▼▼▼

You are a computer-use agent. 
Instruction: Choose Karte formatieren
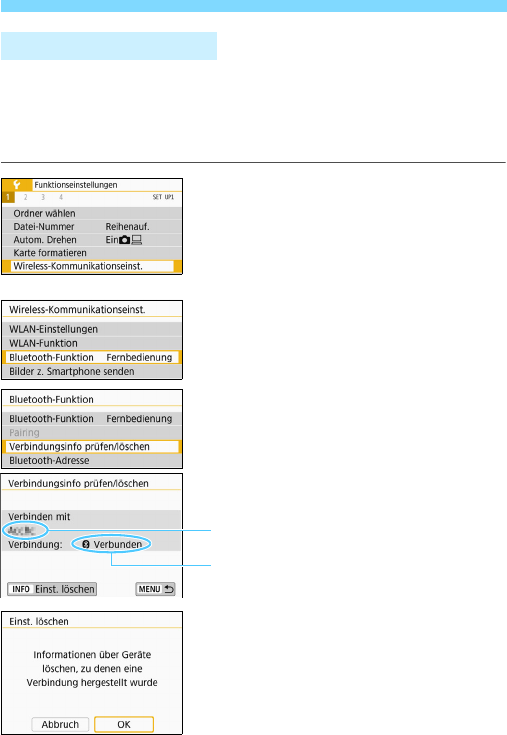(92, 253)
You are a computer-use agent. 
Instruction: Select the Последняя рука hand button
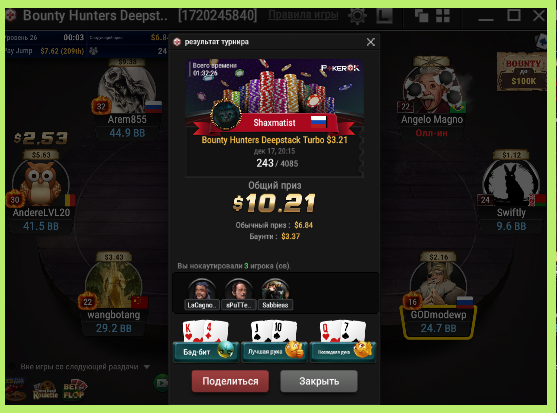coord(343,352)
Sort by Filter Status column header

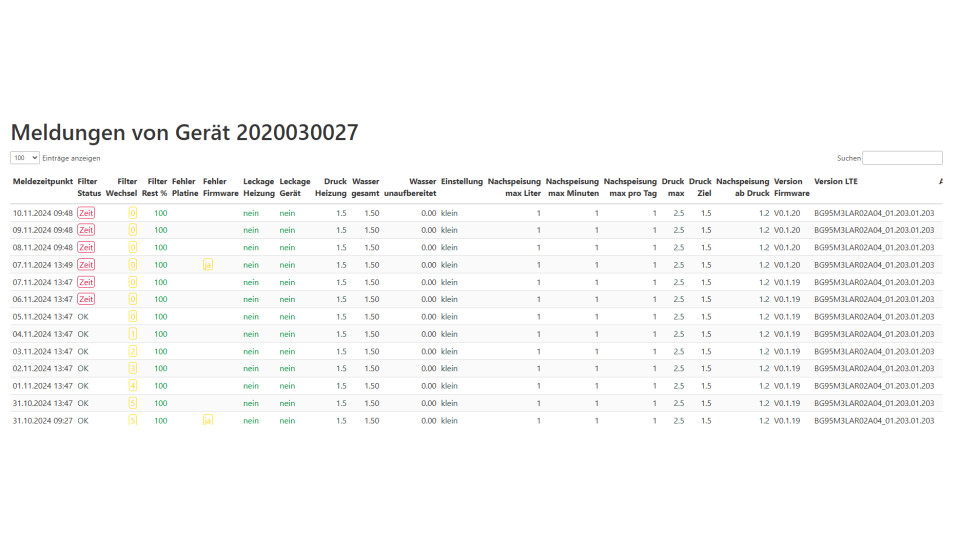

▲▲▲

* [Exercise details]: The answer should be the full material above, printed exactly, with no pictures in it.

* [Task solution]:
You are a computer-use agent. 
Instruction: Choose Karte formatieren
(92, 253)
You are a computer-use agent. 
Instruction: Select the Последняя рука hand button
coord(343,352)
Sort by Filter Status column header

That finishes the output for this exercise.